Only time, ice and rest will provide healing.
However ...
I find that re-injuring is the big challange.
I start to get one of those spots to heal and pow! I hit it again.

What has been really helping is wrapping the area with a wide elastic band of some kind.
The injured spot is the center and I wrap about an inch above, the spot, and an inch below.
This "squeeze" supports and aloows me to keep going.
 
I will tell you what I do before and after chest and tri days. I have an issue with my tri insertion at the back of my right elbow. but knock wood it doing great so far. But I am being careful too.
I use stop pain 30 minutes before W/O. Lots of stretching before weights. More lighter warm-up sets to get the sinovial fluid moving. Ice Immediatley after w/o. next day(s) large bowl that i can soak my elbow in, fill with scalding water, add 1 cup epsom salt, soak for 30 minutes.(that is a must for me!!).
Use Zyflamend and CISSUS quadralingulis. I get the actual powder. Its brown and tastes like death but I make about 500 caps with it and take at least a triple recomended dose every day.
 
I find that re-injuring is the big challange.

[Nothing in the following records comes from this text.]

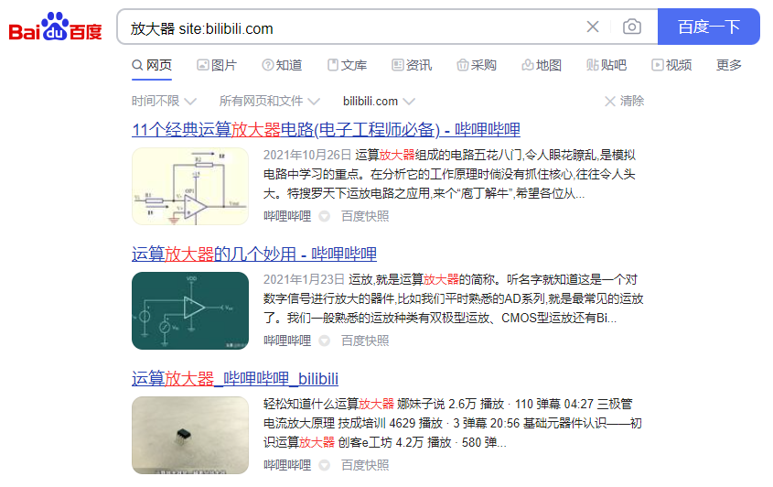
Task: Open camera image search icon
Action: (x=631, y=27)
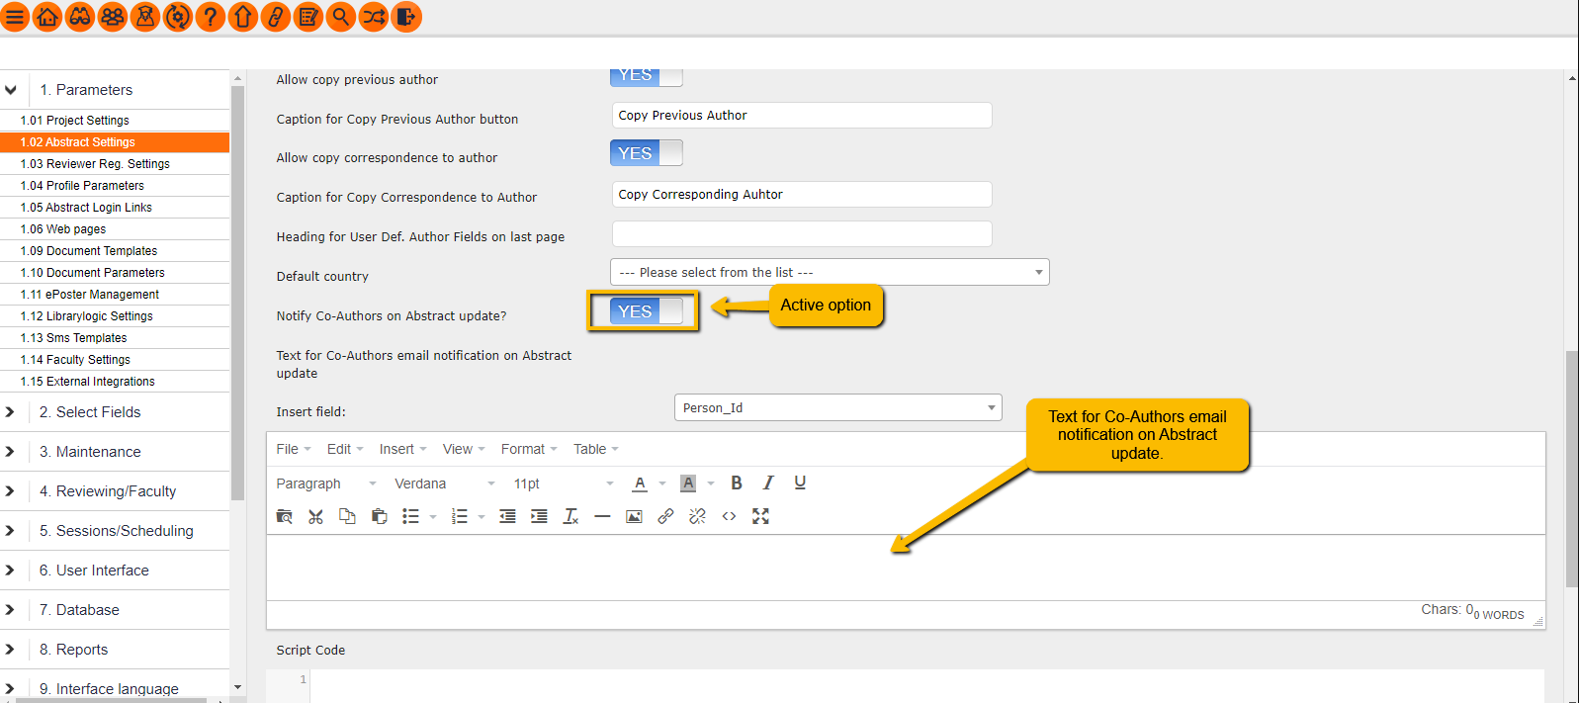Click the cut scissors icon

point(315,517)
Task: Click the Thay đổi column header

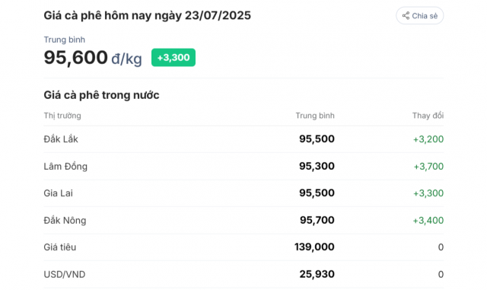Action: (x=428, y=116)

Thats because the tissue takes 300 to 500 days for natural cell replacement to occure. Anti-inflamatories, ice, corticosteroids etc reduce localized inflamation and reduce healing. No one here is going to take a year off of lifting to let it heal, reinjury occurs and the downward spiral continues.

Thats where prolotherapy shines. You can still lift while being treated and continue to heal.
 
Thats because the tissue takes 300 to 500 days for natural cell replacement to occure. Anti-inflamatories, ice, corticosteroids etc reduce localized inflamation and reduce healing. No one here is going to take a year off of lifting to let it heal, reinjury occurs and the downward spiral continues.

Thats where prolotherapy shines. You can still lift while being treated and continue to heal.


ZYG, I was planning prolo for hopefully the fall. But it seems my issue personally may just have been stained tendons. Because its actually improving, the more and more i workout. I dont use anti I's for the reason you stated, BUT....I was not aware that Ice was counter healing? I was just doing it to be cautious. Not because I was in pain post W/O. should I stop then? I will say the salt soaking does wonders for that area if there is a little extra soreness. takes it all away.
 
BUT....I was not aware that Ice was counter healing? I was just doing it to be cautious. Not because I was in pain post W/O. should I stop then? I will say the salt soaking does wonders for that area if there is a little extra soreness. takes it all away.

The main reason docs tell you to use ice is to reduce swelling. Very localized swelling is the whole heart and sole of prolo. The irritant thats injected into the tendon/ligament causes extreme localized swelling which is what triggers the bodys own healing. Circulation is required to deliver nutrients and building blocks for repair as well as to remove damaged tissues from the injured area. Ice will cause a reduction in swelling and circulation and in turn hamper healing because it reduces all of the above.

If you have to apply ice after a workout then you are far from healed and actually hampering healing when what you should be doing is trying to promote circulation.
 
If you have to apply ice after a workout then you are far from healed and actually hampering healing when what you should be doing is trying to promote circulation.


No, I dont "have to". Since I have been back, My problem has errily not been there. I am using reasonable weights. Increasing weight in small increments. My elbow is getting used to the stress. I am pain free in my workouts for the first time in years. I went a little overboard a few weeks ago and felt some mild pain cause I went to heavy with press downs. Also was sore the next day where it shouldnt have been. so till the next week I used electrostim every day and salt soaks a few times. Next tri w/o I took the weight back down 10 lbs and was fine. next tri w/o I took it up and last week I was at the weight that gave me pain. But pain free.
My plan was to do prolo(if I need it) when I can afford it. There is a doc 30 miles from me. But I dont think its tendonitis. I think they were just seriously strained and neglected. If it were a tendonitis issue, I would think the ice would be making it worse, no?